结论:术后膝关节屈曲度受多种因素的影响,尤其是对于CR-TKA。术中我们不光要重视胫骨后倾角还要关注屈曲位时内外侧软组织平衡。通过CR-TKA手术应该达到术后关节稳定,具有良好的关节活动度及改善患者的日常生活能力。

图1:图示为用于测量CR-TKA手术的张力器。由三部分组成:上部的跷跷板样平板(A),下面的带龙骨的平台基板(B)和位于关节外的主件(C)。上下板通过穿过髌内侧切口进入关节腔的一个偏心的臂(D)连接到主件上,从而不受髌股关节的影响。注意股骨组件在测量时一定要顶住股骨髁。

图2:图示为股骨假体和胫股假体成角:α:正侧位x片上显示的股骨假体和股骨干远端轴线间的夹角;β:正侧位x片上显示的胫骨假体和胫骨干近端轴线间的夹角;在一张准确的侧位片上测量的股骨假体前缘线与股骨远端轴线间的夹角减4°(由于NRG假体股骨前缘线与假体轴间存在4°夹角,所以减去4°所得角度才是假体轴线和股骨轴线间的真正夹角);PTS:在一张准确的侧位片上测量的胫骨假体与腓骨干间的夹角加上3°(由于胫骨干和非骨干间存在3°夹角,所以加上3°后就是胫骨假体轴线和胫骨干间的真正夹角)。
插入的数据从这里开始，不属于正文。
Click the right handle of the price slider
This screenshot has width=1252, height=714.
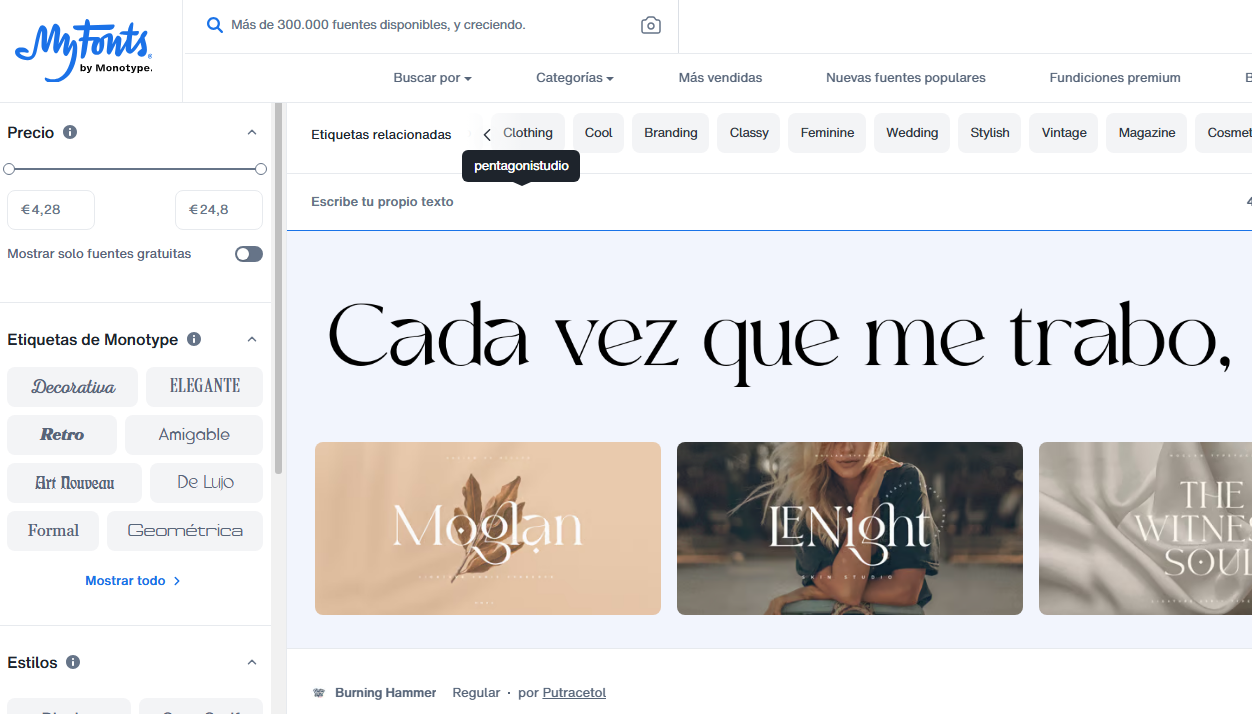(x=261, y=169)
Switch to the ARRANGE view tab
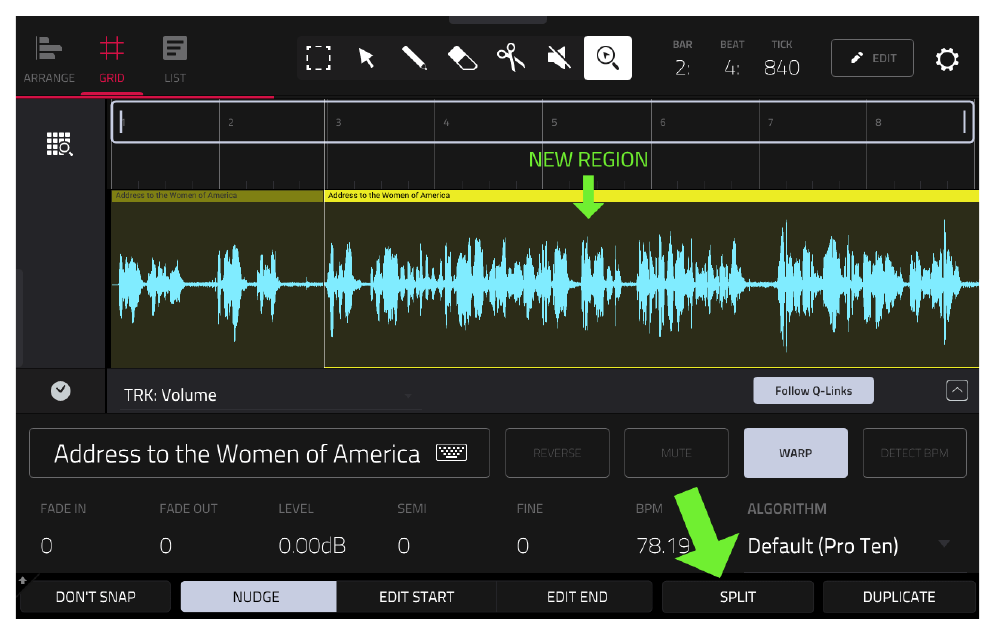Viewport: 996px width, 636px height. [49, 60]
Significant effect of the posterior tibial slope and medial/lateral ligament balance on knee flexion in total knee arthroplasty
Purpose: The intra-operative femorotibial joint gap and ligament balance, the predictors affecting these gaps and their balances, as well as the postoperative knee flexion, were examined. These factors were assessed radiographically after a posterior cruciate-retaining total knee arthroplasty (TKA). The posterior condylar offset and posterior tibial slope have been reported as the most important intra-operative factors affecting cruciate-retaining-type TKAs. The joint gap and balance have not been investigated in assessments of the posterior condylar offset and the posterior tibial slope.
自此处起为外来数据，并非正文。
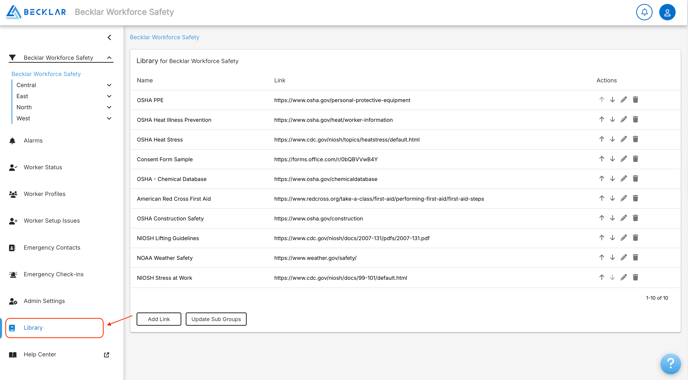
Task: Open the user account avatar icon
Action: point(667,12)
Methods: The femorotibial gap and medial/lateral ligament balance were measured with an offset-type tensor. The femorotibial gaps were measured at 0°, 45°, 90° and 135° of knee flexion, and various gap changes were calculated at 0°-90° and 0°-135°. Cruciate-retaining-type arthroplasties were performed in 98 knees with varus osteoarthritis.
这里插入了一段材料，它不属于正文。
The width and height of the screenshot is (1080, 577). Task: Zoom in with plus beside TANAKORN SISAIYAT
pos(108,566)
Results: The 0°-90° femorotibial gapchange was strongly affected by the posterior condylar offset value (postoperative posterior condylar offset subtracted by the preoperative posterior condylar offset). The 0°-135° femorotibial gap change was significantly correlated with the posterior tibial slope and the 135° medial/lateral ligament balance. The postoperative flexion angle was positively correlated with the preoperative flexion angle, γ angle and the posterior tibial slope. Multiple-regression analysis demonstrated that the preoperative flexion angle, γ angle, posterior tibial slope and 90° medial/lateral ligament balance were significant independent factors for the postoperative knee flexion angle. The flexion angle change (postoperative flexion angle subtracted by the preoperative flexion angle) was also strongly correlated with the preoperative flexion angle, posterior tibial slope and 90° medial/lateral ligament balance.
Conclusion: The postoperative flexion angle is affected by multiple factors, especially in cruciate-retaining-type TKAs. However, it is important to pay attention not only to the posterior tibial slope, but also to the flexion medial/lateral ligament balance during surgery. A cruciate-retaining-type TKA has the potential to achieve both stability and a wide range of motion and to improve the patients' activities of daily living.
文献出处:Fujimoto E, Sasashige Y, Masuda Y, Hisatome T, Eguchi A, Masuda T, Sawa M, Nagata Y. Significant effect of the posterior tibial slope and medial/lateral ligament balance on knee flexion in total knee arthroplasty. Knee Surg Sports Traumatol Arthrosc. 2013 Dec;21(12):2704-12. doi: 10.1007/s00167-012-2059-6. Epub 2012 May 30. PMID: 22644073.